PUBLISHED IN the climate examiner, 21 march 2016
Hydroelectricity has long been assumed to be the cornerstone of any future low-carbon economy. It is the single largest source of renewable energy in the world, representing 16 percent of global electricity generation—a figure that is set to grow by about three percent a year over the next quarter century. Here in Canada, hydro delivers 60 percent of our electricity, a figure that climbs to 90 percent in British Columbia and 96 in Quebec.
It’s cheap. It’s clean—emitting just six grams of carbon dioxide CO2 per kilowatt hour generated compared to the 1024 grams emitted by coal, the 45 grams emitted by photovoltaic solar and the 16 grams emitted by wind. And, crucially, it is not intermittent like other renewable energy sources such as wind and solar. That is to say, while the sun does not always shine and the wind does not always blow, hydro is ‘always on’, allowing everything in a modern economy from hospitals to factories to keep running without fear of regular black-outs.

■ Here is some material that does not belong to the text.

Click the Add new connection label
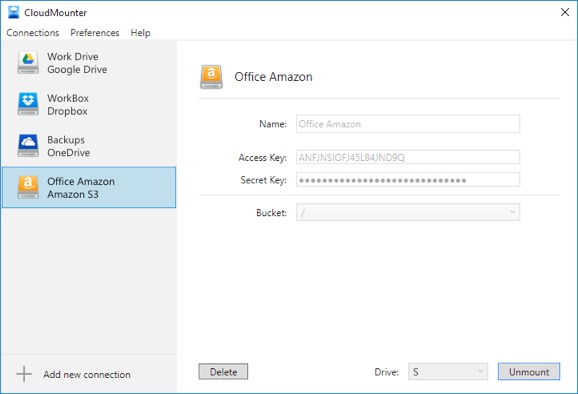 pyautogui.click(x=87, y=374)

It’s also flexible, offering the ability to quickly ramp up or wind down the amount of electricity dispatched depending on need. As a result of all these favourable attributes, in most scenarios for the transition to a clean-energy economy that we need in order to prevent catastrophic climate change, hydroelectric does a lot of the heavy lifting. When Ontario switched off its coal plants, it was hydroelectric, together with nuclear, that filled the gap.
But what if climate change itself started to make hydroelectricity less dependable?

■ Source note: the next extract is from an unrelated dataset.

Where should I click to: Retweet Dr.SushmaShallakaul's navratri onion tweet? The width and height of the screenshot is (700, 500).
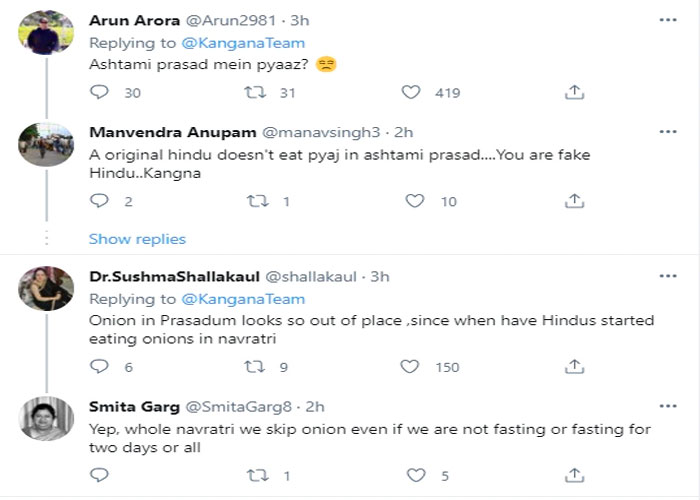[257, 367]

This appears to be the worrying conclusion of some PICS supported researchers who have looked at projections for the rest of the century for British Columbia, but which have worldwide implications.
The story begins at the top of the province’s mountain ranges. As is happening around the globe as temperatures increase, glaciers here are melting rapidly. A bit of annual melt isn’t a problem; indeed, billions of people depend upon this meltwater. But the snow that falls upon the glaciers each year is supposed to make up for the losses, and that’s not happening any more.
Historically, researchers have kept what amounts to a sort of ledger that tracks this process, accounting for the water accumulating as ice and the water exiting as runoff. This has been useful enough in the past when glaciers changed shape slowly and their motion could be measured directly. But projections of future glacier change need more than this ledger system. They also need to account for the underlying physics of glaciers—how ice moves—and earlier studies came in for criticism for their failure to do so.